## Task goal
Which lines in the records below mention the word "computer"? Copy each one out.

Pixel coordinate grounding data
------------------------------

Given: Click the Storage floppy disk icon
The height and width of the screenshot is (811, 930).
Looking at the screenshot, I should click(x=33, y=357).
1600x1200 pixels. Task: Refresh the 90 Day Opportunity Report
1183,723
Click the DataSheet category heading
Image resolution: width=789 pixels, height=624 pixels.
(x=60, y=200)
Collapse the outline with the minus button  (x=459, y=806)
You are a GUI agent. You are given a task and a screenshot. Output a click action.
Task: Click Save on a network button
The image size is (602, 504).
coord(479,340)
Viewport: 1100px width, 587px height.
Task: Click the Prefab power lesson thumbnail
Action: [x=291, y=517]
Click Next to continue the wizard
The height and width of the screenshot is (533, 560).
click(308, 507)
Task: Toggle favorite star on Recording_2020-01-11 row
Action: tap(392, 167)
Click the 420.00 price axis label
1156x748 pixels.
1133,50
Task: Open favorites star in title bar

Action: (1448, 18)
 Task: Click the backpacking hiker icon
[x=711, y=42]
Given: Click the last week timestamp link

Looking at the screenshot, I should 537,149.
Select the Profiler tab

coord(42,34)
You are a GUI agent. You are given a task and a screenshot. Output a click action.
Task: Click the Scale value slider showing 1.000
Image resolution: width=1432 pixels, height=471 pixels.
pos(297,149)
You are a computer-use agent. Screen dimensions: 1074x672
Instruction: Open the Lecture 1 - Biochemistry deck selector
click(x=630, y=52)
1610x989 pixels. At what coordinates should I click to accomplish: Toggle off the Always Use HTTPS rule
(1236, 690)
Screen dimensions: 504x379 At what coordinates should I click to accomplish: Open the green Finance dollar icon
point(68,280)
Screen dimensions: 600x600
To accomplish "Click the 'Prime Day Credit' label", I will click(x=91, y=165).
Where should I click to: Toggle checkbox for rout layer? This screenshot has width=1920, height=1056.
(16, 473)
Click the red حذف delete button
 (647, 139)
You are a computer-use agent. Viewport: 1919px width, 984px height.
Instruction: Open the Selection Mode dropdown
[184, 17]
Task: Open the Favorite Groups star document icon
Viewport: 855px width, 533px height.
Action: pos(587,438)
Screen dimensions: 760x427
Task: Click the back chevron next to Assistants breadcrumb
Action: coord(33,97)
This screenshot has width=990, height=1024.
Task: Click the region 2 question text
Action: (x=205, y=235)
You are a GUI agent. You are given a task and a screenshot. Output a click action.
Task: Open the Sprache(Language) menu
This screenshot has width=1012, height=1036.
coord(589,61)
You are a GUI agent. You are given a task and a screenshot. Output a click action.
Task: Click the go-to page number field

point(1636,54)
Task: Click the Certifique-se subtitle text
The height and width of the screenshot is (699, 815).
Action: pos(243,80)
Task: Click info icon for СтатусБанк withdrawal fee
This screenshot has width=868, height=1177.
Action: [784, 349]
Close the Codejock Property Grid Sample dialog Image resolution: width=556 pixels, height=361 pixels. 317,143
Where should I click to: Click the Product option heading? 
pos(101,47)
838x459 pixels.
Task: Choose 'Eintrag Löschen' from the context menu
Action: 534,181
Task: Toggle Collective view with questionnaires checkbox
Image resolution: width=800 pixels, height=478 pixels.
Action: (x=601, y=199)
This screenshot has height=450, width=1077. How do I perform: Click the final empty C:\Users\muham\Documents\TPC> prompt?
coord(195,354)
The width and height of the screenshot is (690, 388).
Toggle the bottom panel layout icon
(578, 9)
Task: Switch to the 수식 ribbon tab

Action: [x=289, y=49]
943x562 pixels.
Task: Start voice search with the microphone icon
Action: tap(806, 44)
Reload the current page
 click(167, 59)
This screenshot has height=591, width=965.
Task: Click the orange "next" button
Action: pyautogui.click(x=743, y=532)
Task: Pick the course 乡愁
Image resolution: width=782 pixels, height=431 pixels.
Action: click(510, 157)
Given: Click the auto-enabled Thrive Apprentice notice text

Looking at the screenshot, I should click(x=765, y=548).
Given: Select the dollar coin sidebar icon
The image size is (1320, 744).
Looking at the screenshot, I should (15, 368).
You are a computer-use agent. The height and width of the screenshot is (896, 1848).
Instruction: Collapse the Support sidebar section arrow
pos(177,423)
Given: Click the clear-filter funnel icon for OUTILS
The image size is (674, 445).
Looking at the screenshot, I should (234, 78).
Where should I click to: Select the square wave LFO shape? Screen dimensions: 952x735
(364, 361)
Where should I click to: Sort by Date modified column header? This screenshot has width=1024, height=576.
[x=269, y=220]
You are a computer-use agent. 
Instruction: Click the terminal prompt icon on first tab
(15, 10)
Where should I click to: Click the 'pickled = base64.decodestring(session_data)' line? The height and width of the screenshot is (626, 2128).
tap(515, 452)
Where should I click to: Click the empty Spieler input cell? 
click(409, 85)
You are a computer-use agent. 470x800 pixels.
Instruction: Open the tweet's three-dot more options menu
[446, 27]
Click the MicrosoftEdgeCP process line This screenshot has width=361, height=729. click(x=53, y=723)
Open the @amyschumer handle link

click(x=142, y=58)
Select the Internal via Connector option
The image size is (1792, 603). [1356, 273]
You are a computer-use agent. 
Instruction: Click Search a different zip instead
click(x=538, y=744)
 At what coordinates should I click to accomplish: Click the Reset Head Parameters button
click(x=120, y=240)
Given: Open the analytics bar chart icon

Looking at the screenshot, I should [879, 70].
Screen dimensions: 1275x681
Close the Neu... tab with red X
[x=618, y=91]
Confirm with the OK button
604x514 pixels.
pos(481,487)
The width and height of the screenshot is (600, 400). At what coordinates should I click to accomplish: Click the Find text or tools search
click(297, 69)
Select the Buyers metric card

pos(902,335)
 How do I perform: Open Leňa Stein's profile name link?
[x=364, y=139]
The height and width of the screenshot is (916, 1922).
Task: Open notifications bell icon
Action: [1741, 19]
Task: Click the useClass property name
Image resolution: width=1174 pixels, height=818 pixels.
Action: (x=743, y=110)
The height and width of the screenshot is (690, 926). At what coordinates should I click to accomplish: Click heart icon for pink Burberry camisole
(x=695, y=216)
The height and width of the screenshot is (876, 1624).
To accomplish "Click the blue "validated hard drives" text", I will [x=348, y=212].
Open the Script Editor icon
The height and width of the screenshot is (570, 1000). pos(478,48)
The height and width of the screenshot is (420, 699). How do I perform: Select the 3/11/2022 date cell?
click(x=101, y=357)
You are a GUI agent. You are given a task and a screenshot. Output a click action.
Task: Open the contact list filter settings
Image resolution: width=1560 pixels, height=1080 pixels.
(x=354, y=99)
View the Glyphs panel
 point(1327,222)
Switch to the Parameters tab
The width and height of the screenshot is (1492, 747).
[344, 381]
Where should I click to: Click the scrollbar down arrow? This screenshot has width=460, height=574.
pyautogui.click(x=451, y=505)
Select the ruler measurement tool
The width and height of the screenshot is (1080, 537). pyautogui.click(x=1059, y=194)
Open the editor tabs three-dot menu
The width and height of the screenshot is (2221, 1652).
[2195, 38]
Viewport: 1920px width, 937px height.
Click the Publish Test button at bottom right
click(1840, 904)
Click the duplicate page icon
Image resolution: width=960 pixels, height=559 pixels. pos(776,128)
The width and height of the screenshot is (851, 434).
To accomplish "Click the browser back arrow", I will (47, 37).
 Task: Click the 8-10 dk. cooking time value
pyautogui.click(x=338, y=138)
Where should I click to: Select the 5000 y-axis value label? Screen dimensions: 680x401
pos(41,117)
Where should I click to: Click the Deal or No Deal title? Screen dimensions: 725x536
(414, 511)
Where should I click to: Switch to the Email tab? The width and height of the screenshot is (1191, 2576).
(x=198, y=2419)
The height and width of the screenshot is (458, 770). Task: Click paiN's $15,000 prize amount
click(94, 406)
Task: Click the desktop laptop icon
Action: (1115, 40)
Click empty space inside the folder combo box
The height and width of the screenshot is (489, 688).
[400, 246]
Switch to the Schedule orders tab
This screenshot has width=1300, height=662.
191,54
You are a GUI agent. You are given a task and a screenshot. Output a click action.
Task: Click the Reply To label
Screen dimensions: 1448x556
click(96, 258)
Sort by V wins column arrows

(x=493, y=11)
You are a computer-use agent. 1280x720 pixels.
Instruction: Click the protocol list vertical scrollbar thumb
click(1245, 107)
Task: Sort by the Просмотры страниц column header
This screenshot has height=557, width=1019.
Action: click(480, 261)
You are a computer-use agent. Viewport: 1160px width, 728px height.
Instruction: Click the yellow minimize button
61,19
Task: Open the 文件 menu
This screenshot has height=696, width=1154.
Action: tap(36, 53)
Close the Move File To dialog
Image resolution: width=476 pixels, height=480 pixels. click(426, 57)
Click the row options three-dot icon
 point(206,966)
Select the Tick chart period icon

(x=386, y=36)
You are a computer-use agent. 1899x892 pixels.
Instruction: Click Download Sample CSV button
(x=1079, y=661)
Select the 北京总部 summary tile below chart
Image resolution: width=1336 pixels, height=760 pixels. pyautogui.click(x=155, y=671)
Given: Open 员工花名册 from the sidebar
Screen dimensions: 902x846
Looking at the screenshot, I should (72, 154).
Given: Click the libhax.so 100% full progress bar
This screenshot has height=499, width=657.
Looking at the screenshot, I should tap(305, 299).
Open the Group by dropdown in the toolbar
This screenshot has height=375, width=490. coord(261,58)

------------------------------

## Worked solution
You are a computer-use agent. Screen dimensions: 1074x672
You are a computer-use agent. Viewport: 1919px width, 984px height.
You are a computer-use agent. The height and width of the screenshot is (896, 1848).
You are a computer-use agent. 
You are a computer-use agent. 470x800 pixels.
You are a computer-use agent. 
You are a computer-use agent. 1280x720 pixels.
You are a computer-use agent. Viewport: 1160px width, 728px height.
You are a computer-use agent. 1899x892 pixels.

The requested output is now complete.